- Input for this task -
┌──

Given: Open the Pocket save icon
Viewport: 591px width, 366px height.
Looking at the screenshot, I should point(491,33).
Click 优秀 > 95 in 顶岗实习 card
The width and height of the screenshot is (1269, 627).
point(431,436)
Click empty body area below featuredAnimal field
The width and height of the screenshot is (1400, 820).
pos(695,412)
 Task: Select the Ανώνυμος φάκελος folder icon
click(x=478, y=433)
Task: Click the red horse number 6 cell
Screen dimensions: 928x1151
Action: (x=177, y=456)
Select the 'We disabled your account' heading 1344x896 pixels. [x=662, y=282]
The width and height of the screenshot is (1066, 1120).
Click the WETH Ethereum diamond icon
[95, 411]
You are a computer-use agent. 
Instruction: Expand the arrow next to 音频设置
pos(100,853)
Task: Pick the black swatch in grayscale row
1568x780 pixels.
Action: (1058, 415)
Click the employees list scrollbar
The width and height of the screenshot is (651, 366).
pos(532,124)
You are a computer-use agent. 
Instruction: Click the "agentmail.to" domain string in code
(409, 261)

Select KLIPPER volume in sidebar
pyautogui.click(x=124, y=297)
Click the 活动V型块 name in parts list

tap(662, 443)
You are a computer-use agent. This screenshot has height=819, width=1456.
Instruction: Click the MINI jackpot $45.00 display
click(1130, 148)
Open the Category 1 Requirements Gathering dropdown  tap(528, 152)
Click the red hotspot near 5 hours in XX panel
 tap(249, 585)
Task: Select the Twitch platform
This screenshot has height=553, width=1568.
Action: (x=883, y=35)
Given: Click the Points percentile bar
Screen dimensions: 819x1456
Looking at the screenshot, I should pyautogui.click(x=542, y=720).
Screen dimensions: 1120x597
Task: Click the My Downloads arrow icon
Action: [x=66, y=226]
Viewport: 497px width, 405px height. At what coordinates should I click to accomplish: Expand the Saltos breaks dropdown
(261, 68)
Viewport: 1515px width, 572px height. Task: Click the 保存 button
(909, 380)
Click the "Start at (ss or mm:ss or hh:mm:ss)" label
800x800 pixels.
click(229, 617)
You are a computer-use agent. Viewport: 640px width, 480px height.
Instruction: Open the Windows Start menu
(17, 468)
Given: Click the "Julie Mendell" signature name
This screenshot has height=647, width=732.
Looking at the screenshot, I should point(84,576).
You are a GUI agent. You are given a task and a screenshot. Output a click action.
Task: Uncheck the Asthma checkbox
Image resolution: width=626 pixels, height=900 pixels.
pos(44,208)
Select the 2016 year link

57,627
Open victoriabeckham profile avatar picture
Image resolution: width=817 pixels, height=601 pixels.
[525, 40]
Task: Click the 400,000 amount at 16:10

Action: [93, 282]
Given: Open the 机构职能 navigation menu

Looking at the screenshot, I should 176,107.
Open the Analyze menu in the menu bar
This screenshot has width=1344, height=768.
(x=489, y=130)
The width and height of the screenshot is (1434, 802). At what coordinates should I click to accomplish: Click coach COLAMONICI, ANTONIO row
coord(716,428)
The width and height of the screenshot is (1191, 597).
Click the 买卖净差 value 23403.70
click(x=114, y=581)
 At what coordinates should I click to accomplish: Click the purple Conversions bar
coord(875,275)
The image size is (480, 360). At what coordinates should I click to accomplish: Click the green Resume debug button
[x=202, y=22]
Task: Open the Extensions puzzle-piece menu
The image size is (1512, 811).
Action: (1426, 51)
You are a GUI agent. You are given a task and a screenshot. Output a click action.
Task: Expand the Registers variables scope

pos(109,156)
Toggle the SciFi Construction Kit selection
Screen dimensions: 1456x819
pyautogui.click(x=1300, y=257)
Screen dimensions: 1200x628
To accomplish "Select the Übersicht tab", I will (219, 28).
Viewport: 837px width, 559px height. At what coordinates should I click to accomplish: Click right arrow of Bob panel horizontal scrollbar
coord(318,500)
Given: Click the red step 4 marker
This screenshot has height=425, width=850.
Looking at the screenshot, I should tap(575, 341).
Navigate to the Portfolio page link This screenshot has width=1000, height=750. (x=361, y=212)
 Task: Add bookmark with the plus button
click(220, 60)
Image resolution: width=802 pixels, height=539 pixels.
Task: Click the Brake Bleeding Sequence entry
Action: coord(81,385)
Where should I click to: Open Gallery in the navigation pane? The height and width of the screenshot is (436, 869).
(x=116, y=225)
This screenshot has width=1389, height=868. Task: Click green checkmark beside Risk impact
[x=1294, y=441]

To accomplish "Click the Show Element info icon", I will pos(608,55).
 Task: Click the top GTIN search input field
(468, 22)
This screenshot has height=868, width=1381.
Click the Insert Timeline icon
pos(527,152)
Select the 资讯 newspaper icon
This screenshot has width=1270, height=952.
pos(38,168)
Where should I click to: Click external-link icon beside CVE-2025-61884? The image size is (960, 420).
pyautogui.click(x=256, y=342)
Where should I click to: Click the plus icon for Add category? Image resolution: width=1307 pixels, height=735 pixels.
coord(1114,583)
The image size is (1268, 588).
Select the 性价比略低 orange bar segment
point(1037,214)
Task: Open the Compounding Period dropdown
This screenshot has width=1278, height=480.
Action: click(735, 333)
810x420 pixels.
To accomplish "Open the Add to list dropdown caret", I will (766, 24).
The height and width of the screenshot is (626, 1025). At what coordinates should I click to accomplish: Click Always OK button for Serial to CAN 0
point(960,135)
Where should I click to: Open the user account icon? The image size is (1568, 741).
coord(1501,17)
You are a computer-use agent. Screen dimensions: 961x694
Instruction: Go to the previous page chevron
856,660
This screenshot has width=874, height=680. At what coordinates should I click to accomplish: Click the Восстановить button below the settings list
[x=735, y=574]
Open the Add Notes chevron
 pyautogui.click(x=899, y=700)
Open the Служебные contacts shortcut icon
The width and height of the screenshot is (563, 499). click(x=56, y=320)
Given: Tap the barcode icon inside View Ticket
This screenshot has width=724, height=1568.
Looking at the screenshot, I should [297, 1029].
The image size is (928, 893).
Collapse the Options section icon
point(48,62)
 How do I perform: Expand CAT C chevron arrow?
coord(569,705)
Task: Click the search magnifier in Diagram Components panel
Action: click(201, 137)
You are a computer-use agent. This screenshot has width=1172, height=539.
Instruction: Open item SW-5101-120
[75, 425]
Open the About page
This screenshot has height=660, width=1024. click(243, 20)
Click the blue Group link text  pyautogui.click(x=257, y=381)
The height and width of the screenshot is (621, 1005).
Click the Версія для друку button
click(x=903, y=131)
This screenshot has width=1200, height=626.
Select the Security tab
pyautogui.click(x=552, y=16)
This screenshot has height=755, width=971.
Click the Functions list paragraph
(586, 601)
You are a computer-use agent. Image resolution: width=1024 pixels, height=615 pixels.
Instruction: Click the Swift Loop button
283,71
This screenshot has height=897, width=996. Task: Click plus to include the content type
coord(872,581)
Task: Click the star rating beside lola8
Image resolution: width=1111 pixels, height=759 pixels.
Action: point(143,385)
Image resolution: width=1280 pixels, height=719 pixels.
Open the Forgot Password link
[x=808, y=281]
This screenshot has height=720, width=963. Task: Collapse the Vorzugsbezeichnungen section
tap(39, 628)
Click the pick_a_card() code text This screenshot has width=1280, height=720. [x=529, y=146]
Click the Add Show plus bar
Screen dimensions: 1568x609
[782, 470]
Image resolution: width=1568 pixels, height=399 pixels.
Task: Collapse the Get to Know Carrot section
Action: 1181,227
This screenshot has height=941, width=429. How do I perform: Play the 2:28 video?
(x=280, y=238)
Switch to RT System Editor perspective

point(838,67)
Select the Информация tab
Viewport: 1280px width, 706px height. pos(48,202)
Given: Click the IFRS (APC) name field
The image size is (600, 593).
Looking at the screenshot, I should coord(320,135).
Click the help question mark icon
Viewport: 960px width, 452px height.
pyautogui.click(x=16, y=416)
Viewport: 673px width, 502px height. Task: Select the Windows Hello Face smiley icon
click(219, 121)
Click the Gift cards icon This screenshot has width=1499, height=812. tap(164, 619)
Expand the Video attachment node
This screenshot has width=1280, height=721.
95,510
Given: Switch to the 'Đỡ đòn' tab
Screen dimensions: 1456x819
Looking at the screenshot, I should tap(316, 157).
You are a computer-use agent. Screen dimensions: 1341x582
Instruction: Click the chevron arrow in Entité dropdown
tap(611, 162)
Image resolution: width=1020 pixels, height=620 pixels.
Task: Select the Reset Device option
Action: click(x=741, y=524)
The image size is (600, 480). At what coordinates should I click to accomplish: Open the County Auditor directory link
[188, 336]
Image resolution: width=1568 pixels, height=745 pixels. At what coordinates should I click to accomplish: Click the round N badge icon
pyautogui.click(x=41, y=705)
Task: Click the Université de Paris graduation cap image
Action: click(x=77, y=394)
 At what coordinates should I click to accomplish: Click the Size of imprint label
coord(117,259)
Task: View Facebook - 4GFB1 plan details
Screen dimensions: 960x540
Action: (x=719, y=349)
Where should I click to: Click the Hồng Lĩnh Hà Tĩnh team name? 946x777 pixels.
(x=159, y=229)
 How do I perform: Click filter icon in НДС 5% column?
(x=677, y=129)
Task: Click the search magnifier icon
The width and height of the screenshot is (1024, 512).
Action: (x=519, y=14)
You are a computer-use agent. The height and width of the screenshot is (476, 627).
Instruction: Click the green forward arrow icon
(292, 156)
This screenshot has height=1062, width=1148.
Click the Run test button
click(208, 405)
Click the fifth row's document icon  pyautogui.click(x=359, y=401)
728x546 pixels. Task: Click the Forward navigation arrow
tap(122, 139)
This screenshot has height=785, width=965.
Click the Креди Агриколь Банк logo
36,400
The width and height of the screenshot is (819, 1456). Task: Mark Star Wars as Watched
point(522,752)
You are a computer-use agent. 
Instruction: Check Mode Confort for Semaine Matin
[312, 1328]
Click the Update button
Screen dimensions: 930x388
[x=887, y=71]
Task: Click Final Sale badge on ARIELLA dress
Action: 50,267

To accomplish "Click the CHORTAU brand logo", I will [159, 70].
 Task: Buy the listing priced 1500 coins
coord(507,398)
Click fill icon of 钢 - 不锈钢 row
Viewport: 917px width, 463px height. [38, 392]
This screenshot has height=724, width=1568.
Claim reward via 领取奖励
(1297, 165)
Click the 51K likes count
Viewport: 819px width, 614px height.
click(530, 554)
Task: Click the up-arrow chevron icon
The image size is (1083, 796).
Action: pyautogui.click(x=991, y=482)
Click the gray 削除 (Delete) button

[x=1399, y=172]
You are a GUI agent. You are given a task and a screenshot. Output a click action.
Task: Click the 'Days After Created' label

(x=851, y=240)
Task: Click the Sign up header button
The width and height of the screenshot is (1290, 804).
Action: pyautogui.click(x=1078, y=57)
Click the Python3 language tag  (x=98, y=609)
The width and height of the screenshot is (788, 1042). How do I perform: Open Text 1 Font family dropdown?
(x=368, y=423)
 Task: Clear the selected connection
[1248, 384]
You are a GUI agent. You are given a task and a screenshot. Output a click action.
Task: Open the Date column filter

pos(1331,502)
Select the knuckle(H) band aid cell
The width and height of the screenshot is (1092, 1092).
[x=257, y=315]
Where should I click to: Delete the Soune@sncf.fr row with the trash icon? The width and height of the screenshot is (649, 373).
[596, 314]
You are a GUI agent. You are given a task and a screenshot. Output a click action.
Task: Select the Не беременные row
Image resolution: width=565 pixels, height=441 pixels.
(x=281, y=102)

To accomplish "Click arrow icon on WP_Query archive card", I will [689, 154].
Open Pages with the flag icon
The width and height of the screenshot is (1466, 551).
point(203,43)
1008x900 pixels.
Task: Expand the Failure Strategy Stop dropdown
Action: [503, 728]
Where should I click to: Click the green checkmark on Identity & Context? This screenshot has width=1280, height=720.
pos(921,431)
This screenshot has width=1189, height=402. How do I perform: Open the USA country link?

└──

- Your goal -
Your output must contain exactly the lines from the one containing "Where should I click to: Delete" to the final line of the data above, and no other text.

- Result of the task -
Where should I click to: Delete the Soune@sncf.fr row with the trash icon? The width and height of the screenshot is (649, 373).
[596, 314]
You are a GUI agent. You are given a task and a screenshot. Output a click action.
Task: Select the Не беременные row
Image resolution: width=565 pixels, height=441 pixels.
(x=281, y=102)

To accomplish "Click arrow icon on WP_Query archive card", I will [689, 154].
Open Pages with the flag icon
The width and height of the screenshot is (1466, 551).
point(203,43)
1008x900 pixels.
Task: Expand the Failure Strategy Stop dropdown
Action: [503, 728]
Where should I click to: Click the green checkmark on Identity & Context? This screenshot has width=1280, height=720.
pos(921,431)
This screenshot has width=1189, height=402. How do I perform: Open the USA country link?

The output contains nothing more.